During binding, an application can either select a specific address, or bind to INADDR_ANY. Furthermore, the SO_BINDTODEVICE socket option can be used to bind to a specific interface. If an application uses a specific address, or sets the SO_BINDTODEVICE socket option to bind to a specific interface, then MPTCP MUST respect this and not interfere in the application's choices. If an application binds to INADDR_ANY, it is assumed that the application does not care which addresses to use locally. In this case, a local policy MAY allow MPTCP to automatically set up multiple subflows on such a connection. The extended sockets API will allow applications to express specific preferences in an MPTCP-compatible way (e.g. bind to a subset of interfaces only).
Applications can use the getpeername() or getsockname() functions in order to retrieve the IP address of the peer or of the local socket.
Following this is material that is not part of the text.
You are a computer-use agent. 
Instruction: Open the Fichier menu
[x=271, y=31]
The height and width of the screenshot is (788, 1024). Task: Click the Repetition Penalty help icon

These functions can be used for various purposes, including security mechanisms, geo-location, or interface checks. The socket API was designed with an assumption that a socket is using just one address, and since this address is visible to the application, the application may assume that the information provided by the functions is the same during the lifetime of a connection. However, in MPTCP, unlike in TCP, there is a one-to-many mapping of a connection to subflows, and subflows can be added and removed while the connections continues to exist. Therefore, MPTCP cannot expose addresses by getpeername() or getsockname() that are both valid and constant during the connection's lifetime.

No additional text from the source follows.